In order to capitalize on the presence of both witnesses and
evidence, it is important to aggressively investigate the pre-
1970 civil rights crimes that resulted in a death in order to
efficiently solve the cases.
Section 2(2) expresses the sense of Congress that time,
resources, and personnel should be devoted to investigating
pre-1970 Civil Rights murders.
Section 3--Deputy Chief in the Criminal Section of the Civil Rights
Division
Section 3(a) requires the Attorney General to designate a
Deputy Chief in the Criminal Section of the Civil Rights
Division of the DOJ.
Section 3(b)(1) defines the post of Deputy Chief in the
DOJ. The Deputy Chief is responsible for investigating,
prosecuting, and coordinating both investigative and
prosecutorial actions in cases where there is an alleged
violation of a criminal civil rights statute no later than
December 31, 1969 that resulted in a death.
Section 3(b)(2) allows the Deputy Chief to coordinate
investigative activities with state and local officials. While
this coordination is not required, the fact that most of these
cases will lack federal jurisdiction underscores the importance
of state and local participation in the investigations in order
to bring about efficient and accurate results.
Section 3(c) describes the study and report to be conducted
by the Attorney General.
Section 3(c)(1)(A) mandates that the Attorney General must
annually report the number of open and ongoing investigations
conducted by the DOJ.
Section 3(c)(1)(B) requires that the Attorney General
annually report the number of cases and investigations that
were opened pursuant to the enactment of S. 535 and after the
previous report.
Section 3(c)(1)(C) mandates that the Attorney General
annually report the number of unsealed Federal cases, as well
as the case names and jurisdictions that the cases occurred in.
Section 3(c)(1)(D)(i) mandates that the Attorney General
annually report the number of cases that the DOJ referred to a
state or local law enforcement agency, as well as the number of
these cases that resulted in the filing of state or local
charges. The Attorney General must also provide the
jurisdiction in which the charges were filed and the dates the
charges were filed.
Section 3(c)(1)(D)(ii) mandates that the Attorney General
annually report the case names of any unsealed Federal cases in
which the state or local government did not file charges or
prosecute. As such, the Attorney General must also report the
decisions by federal officials not to coordinate investigations
with the state or local officials.
Section 3(c)(1)(E) mandates that the Attorney General
annually report the cases that were closed without federal
prosecution. If the cases are unsealed, then the Attorney
General must provide the names of the un-prosecuted cases, the
dates these cases were closed, and any relevant federal
statutes that led to the closure of these cases.

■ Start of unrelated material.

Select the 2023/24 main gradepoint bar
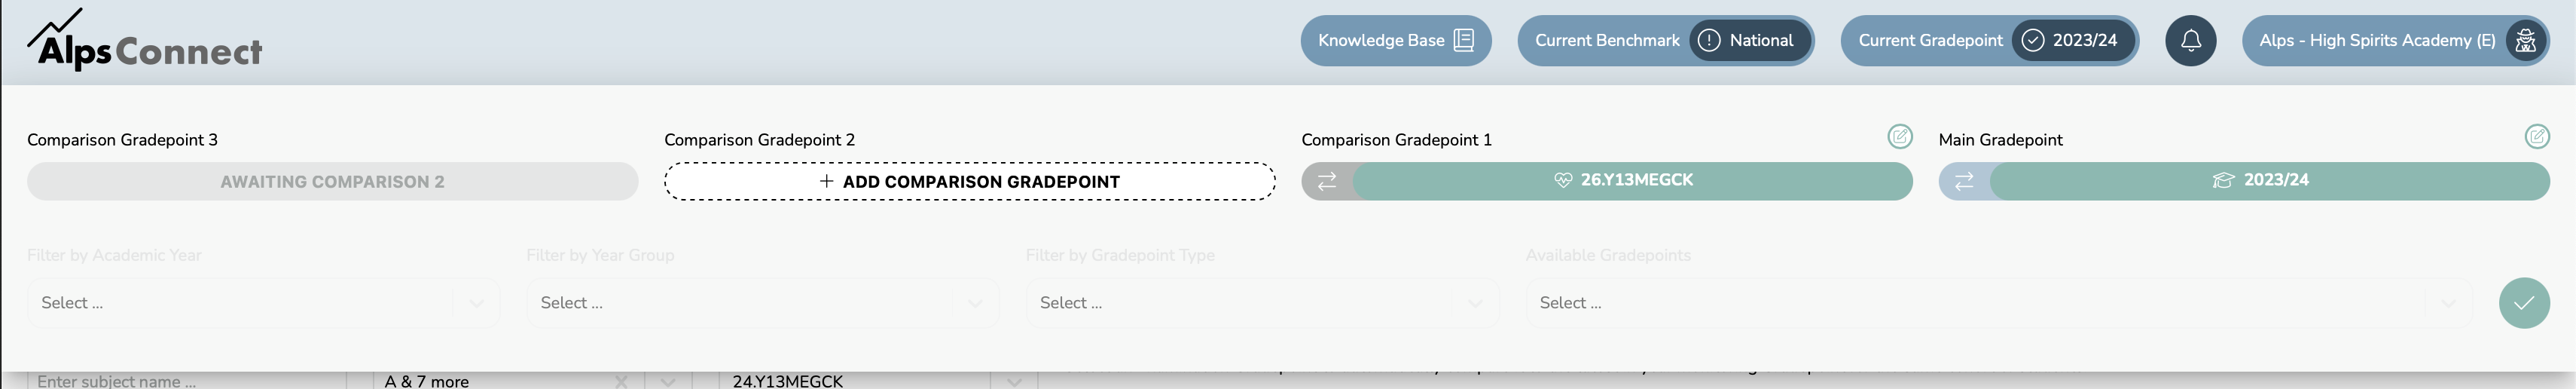The height and width of the screenshot is (389, 2576). click(2269, 181)
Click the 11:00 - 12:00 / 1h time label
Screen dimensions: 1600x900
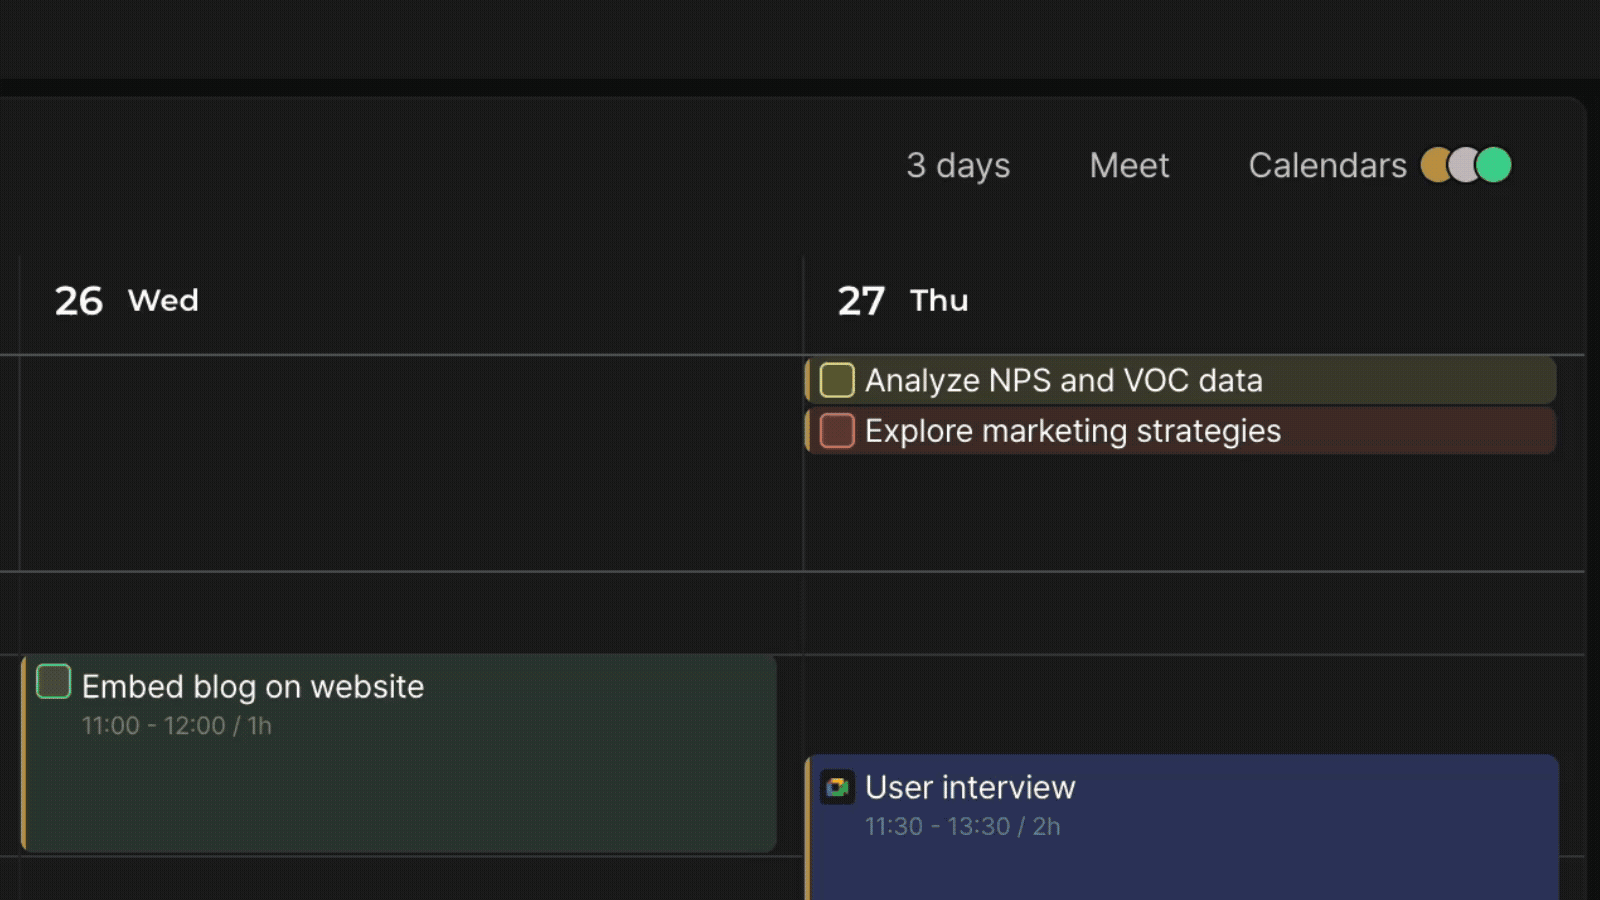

Section 3(c)(1)(F) mandates that the Attorney General
annually report the number of attorneys who worked on any of
these cases.
Section 3(c)(1)(G) mandates that the Attorney General
annually report the number of applications for grants that are
made by state and local law enforcement officials (as provided
for in Section 5). This report must include the reasons why the
grant amounts were given.
Section 3(c)(2) mandates that the Attorney General prepare
and submit a report of these results to Congress six months
after the enactment of this legislation, and each year after
that, until 2017.
Section 4--Supervisory Special Agent in the Civil Rights Unit of the
Federal Bureau of Investigation
Section 4(a) requires that the Attorney General designate a
Supervisory Special Agent (SSA) in the Civil Rights Unit of the
FBI. The SSA is tasked with investigating violations described
in 3(b)(1).
Section 4(b)(2)(A) states that the SSA may coordinate
investigative activities with State and local law enforcement
officials. As such, this section recognizes the essential
nature of State and local law enforcement officials in the
successful investigation of the pre-1970 civil rights crimes.
However, it does not require coordination, giving discretion
not to coordinate in a case where state and local law
enforcement is hostile to the investigation of civil rights
cold cases.
Section 5--Grants to State and local law enforcement
Section 5(a) authorizes the Attorney General to award
grants to State and local law enforcement agencies for expenses
incurred in investigating and prosecuting violations of State
or local laws similar to the Federal criminal civil rights
statutes detailed in Section 7.
Section 5(b) authorizes $2 million to be appropriated for
each of fiscal years 2008 through 2017 to carry out Section
5(a).
Section 6-Authorization of appropriations
Section 6(a) authorizes the appropriation of $10,000,000
annually for FY 2008 through FY 2017 to be shared by the Deputy
Chief created by Section 3 and the Supervisory Special Agent
created by Section 4 to advance the goals of this Act. This
section also specifies that the amounts appropriated for this
purpose of carrying out Sections 3 and 4 are in addition to any
other amounts appropriated for the investigation of racially
motivated murders.
Section 6(b) provides for $1,500,000 to be appropriated to
the Community Relations Service of the DOJ each year. This
money is to aid in the investigations of pre-1970 civil rights
crimes that resulted in a death. This money is used to enable
the Service, which was created under 42 U.S.C. 2000g to provide
for appointment and authorization of personnel by a Director to
carry out the duties of a particular office or unit. This money
will therefore be used to enable 4(b), which provides for the
prosecution of pre-1970s civil rights crimes, for the
coordination of racially motivated unsolved civil rights
murders with the State or local officials, and for the referral
of crimes that do not meet the criteria of 3(b)(1) to other
divisions.
Section 7--Definitions
Section 7 defines ``civil rights statutes.'' The unit must
determine if the following statutes were violated: 18 U.S.C.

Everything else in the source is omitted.